Designed by Manuel Genswein of Switzerland, the long- range receivers have saved lives in Europe, although they have yet to be used for anything beyond training in Utah. By quickly flying grids over an avalanche, helicopters equipped with the receiver can pinpoint the location of a victim within 15 to 20 feet, significantly narrowing the scope for ground searchers to quickly probe the area and dig out the victim.

Just as important is the reduced exposure for rescuers on established avalanche terrain.

“One of the great advantages is when we go in with other rescuers, they’re not exposed to a secondary slide with their beacons set on ‘receive,”’ Cardinale said. “That’s huge for the safety of our team.”

Partner rescues are still the most effective, Cardinale said, but the technological advancement of long-range receivers combined with the speed of cellphones, helicopters and often close proximity of burials to ski areas could reduce search times by professional rescue teams to those comparable to companion rescues.

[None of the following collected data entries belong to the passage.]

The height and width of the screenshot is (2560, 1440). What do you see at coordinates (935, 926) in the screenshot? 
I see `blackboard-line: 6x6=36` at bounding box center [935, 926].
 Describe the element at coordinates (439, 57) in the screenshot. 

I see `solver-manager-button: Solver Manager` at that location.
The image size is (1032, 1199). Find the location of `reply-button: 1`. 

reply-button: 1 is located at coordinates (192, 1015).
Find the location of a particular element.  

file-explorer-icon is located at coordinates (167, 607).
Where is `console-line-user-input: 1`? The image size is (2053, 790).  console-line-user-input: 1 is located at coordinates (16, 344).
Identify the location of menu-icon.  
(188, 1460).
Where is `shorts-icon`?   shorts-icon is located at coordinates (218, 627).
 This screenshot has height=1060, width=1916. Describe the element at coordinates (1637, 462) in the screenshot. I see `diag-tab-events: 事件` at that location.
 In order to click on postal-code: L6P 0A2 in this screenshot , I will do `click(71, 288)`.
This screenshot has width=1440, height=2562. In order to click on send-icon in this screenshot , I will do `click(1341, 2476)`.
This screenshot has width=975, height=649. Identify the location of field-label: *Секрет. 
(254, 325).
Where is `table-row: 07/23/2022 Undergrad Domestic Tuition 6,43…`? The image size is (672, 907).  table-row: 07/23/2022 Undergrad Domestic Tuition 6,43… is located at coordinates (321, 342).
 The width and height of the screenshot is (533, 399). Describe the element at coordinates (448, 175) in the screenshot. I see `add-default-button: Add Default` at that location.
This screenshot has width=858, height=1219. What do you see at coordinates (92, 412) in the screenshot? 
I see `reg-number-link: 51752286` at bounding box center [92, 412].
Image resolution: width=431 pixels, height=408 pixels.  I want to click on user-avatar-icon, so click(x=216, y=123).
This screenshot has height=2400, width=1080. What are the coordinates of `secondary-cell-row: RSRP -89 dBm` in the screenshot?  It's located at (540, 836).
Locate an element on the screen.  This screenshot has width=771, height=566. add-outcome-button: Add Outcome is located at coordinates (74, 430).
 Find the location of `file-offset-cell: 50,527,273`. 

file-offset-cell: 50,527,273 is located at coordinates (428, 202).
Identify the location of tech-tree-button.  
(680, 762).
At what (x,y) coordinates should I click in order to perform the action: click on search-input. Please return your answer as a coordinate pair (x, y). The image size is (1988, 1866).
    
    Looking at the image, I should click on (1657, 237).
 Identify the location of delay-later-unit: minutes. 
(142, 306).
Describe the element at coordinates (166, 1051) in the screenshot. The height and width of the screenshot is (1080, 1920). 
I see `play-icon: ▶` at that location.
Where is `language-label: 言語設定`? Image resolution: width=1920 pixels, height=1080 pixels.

“Avalanche rescue has traditionally been up to those in the touring party,” Cardinale said. “This technology will dramatically change rescue time, effort and success.”

Of course, the long-range receiver is useless unless the slide victim is wearing a beacon emitting a signal for the receiver to track. But no one, experts say, should enter the backcountry in winter without such a device.

“If you’re going out in avalanche terrain, you need to get educated and travel with friends that are well-skilled and well-equipped,” said Dale Atkins, Boulder-based co-author of the book “Avalanche Rescue” and an 18-year forecaster with the Colorado Avalanche Information Center. “But the really big one is we need people to have beacons on.”